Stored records

--- START ---

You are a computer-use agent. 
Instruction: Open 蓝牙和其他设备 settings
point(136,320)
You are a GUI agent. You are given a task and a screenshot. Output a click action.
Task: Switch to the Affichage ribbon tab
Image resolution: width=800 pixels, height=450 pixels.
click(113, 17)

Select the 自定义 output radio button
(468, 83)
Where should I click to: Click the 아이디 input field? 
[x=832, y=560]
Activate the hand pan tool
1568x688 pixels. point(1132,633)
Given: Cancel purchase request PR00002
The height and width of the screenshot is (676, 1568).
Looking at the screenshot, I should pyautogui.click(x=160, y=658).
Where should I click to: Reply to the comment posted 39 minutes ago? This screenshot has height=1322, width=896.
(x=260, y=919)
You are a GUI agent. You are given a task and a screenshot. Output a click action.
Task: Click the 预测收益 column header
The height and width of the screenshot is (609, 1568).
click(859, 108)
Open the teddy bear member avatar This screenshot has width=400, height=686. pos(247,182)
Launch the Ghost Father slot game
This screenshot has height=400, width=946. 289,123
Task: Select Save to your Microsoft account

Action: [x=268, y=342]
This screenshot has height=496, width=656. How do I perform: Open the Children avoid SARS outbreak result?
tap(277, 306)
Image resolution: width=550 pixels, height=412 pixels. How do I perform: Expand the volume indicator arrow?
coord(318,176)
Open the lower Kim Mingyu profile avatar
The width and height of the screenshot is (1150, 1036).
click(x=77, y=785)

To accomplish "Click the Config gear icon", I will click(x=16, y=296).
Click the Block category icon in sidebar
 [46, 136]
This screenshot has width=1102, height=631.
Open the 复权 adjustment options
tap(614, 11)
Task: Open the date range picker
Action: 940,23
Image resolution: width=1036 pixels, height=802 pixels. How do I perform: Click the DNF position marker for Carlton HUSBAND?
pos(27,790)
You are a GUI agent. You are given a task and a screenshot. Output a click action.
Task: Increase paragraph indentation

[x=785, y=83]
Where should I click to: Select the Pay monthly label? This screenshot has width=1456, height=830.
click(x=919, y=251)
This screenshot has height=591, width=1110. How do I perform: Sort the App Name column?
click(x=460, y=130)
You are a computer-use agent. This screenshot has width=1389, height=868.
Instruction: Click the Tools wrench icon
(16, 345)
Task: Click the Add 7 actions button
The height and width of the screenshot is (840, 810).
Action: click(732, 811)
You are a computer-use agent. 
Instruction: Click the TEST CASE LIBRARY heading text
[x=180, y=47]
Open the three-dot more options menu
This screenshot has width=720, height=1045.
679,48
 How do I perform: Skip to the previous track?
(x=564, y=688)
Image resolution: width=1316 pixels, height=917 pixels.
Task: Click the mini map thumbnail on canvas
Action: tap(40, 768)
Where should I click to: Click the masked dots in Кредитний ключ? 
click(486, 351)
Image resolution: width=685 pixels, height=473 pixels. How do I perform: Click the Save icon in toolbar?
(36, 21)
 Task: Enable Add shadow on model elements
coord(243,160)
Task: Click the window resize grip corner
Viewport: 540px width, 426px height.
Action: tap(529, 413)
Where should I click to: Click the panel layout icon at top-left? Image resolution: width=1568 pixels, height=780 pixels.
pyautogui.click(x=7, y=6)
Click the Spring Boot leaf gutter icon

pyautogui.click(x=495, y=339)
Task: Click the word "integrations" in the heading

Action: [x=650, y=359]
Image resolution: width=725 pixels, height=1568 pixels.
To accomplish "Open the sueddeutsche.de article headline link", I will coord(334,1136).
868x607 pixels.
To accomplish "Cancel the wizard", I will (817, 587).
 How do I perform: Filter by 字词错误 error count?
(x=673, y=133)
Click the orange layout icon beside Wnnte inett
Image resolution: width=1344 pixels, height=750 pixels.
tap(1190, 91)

--- END ---

* YOUR GOAL
Across the data above, how many lines carry the word "avatar"? Only the number is needed.

* EXERCISE ANSWER
2